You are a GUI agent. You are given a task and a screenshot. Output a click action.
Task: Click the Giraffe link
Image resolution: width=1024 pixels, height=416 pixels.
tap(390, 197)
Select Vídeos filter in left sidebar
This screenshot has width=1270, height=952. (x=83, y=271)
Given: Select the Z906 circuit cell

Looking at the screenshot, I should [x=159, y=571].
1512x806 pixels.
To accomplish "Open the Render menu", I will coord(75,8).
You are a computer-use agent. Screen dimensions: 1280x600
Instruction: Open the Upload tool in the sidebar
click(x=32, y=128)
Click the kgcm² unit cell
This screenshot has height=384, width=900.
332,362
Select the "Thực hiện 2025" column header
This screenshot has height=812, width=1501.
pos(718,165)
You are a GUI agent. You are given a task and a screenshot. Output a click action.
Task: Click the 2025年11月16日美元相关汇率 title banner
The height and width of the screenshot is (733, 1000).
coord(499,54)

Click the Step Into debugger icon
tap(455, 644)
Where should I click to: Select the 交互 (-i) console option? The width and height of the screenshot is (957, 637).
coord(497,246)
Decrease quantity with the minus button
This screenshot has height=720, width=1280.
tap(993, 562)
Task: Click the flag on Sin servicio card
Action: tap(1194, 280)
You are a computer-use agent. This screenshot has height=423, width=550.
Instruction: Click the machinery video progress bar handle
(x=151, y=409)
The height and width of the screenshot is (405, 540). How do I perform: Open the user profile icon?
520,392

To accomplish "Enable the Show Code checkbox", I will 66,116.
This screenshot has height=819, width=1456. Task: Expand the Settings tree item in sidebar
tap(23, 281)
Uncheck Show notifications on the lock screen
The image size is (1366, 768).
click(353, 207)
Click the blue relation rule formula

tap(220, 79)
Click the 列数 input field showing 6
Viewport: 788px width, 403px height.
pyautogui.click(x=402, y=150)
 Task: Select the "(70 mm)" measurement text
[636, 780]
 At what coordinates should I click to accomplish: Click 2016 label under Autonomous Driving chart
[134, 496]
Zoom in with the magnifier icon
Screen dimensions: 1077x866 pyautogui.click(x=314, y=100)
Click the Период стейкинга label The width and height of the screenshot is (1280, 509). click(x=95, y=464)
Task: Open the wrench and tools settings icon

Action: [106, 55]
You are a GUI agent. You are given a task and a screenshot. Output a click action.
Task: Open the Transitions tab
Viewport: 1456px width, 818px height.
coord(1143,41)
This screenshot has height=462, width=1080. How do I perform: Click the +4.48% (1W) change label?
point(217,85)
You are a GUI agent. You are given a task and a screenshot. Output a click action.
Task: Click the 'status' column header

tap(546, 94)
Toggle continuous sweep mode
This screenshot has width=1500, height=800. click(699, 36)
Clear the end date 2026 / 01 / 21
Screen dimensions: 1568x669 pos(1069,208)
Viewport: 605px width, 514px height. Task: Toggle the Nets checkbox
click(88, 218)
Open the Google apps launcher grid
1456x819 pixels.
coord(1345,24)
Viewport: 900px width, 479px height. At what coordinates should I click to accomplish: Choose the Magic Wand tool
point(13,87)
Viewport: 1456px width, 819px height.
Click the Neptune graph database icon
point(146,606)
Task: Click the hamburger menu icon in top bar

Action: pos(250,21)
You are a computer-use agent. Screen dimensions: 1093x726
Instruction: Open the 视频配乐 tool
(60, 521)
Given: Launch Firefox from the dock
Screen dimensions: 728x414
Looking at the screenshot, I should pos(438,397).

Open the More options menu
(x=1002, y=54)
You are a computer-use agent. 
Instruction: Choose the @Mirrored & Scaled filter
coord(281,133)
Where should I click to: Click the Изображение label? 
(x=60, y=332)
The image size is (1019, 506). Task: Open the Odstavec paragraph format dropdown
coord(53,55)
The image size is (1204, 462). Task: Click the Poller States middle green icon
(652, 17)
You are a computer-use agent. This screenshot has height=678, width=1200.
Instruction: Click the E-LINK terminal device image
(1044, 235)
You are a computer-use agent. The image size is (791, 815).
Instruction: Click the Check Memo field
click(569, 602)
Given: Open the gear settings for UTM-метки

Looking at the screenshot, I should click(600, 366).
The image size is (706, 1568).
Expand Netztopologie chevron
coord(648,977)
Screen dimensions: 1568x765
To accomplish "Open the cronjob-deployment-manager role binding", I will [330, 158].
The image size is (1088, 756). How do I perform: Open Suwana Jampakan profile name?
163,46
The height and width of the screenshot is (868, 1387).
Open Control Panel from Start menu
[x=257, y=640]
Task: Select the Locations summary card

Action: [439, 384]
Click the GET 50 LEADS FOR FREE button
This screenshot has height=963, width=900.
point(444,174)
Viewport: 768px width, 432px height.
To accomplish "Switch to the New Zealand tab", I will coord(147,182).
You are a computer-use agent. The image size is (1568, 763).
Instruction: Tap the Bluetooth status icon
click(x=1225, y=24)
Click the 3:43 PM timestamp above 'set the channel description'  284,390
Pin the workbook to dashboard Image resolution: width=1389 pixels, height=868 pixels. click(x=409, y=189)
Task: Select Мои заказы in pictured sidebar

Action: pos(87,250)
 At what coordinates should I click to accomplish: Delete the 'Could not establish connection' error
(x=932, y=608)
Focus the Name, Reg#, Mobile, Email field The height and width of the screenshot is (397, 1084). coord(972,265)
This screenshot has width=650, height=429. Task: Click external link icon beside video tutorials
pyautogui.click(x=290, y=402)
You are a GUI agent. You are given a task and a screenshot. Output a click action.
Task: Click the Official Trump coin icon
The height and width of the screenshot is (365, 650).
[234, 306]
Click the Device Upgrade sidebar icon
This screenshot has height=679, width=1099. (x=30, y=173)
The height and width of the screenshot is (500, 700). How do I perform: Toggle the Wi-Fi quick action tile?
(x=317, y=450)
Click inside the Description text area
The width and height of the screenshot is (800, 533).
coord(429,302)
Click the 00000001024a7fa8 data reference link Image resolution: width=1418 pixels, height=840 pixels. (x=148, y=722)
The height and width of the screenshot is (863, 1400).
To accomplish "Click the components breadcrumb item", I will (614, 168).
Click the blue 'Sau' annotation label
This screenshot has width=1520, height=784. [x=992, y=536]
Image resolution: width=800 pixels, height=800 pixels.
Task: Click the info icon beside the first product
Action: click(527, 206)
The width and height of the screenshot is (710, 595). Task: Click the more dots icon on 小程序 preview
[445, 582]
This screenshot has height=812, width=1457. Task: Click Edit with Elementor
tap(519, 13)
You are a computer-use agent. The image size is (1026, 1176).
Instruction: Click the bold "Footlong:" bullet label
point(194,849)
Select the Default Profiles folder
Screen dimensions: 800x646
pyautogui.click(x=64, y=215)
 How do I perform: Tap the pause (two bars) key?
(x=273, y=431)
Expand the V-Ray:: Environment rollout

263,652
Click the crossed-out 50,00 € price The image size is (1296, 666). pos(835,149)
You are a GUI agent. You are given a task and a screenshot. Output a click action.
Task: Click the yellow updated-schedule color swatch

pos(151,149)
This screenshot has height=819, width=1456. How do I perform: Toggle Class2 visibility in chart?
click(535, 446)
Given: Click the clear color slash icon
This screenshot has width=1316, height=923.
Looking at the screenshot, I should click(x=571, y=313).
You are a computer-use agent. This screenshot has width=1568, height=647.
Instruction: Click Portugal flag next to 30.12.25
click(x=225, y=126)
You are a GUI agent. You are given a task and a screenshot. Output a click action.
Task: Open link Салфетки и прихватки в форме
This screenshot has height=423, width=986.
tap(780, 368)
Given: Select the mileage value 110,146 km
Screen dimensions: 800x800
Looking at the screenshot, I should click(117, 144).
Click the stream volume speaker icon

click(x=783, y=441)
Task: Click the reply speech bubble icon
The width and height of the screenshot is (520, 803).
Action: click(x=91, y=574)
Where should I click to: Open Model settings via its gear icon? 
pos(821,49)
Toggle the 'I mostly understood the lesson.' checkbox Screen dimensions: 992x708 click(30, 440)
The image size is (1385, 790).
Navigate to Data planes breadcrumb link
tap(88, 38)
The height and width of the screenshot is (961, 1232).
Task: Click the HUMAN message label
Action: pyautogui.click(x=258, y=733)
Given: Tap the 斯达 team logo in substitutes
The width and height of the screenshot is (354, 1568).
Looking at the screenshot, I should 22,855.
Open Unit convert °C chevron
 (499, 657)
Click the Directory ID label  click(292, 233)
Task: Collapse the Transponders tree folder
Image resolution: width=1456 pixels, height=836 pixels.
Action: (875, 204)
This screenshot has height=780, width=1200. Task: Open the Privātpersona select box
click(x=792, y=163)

=======

» **What to do**: Reproduce the records word for word, starting with the line that contains "Task: Click the reply speech bubble icon" and going on through the end of the records.

» **Task response**:
Task: Click the reply speech bubble icon
The width and height of the screenshot is (520, 803).
Action: click(x=91, y=574)
Where should I click to: Open Model settings via its gear icon? 
pos(821,49)
Toggle the 'I mostly understood the lesson.' checkbox Screen dimensions: 992x708 click(30, 440)
The image size is (1385, 790).
Navigate to Data planes breadcrumb link
tap(88, 38)
The height and width of the screenshot is (961, 1232).
Task: Click the HUMAN message label
Action: pyautogui.click(x=258, y=733)
Given: Tap the 斯达 team logo in substitutes
The width and height of the screenshot is (354, 1568).
Looking at the screenshot, I should 22,855.
Open Unit convert °C chevron
 (499, 657)
Click the Directory ID label  click(292, 233)
Task: Collapse the Transponders tree folder
Image resolution: width=1456 pixels, height=836 pixels.
Action: (875, 204)
This screenshot has height=780, width=1200. Task: Open the Privātpersona select box
click(x=792, y=163)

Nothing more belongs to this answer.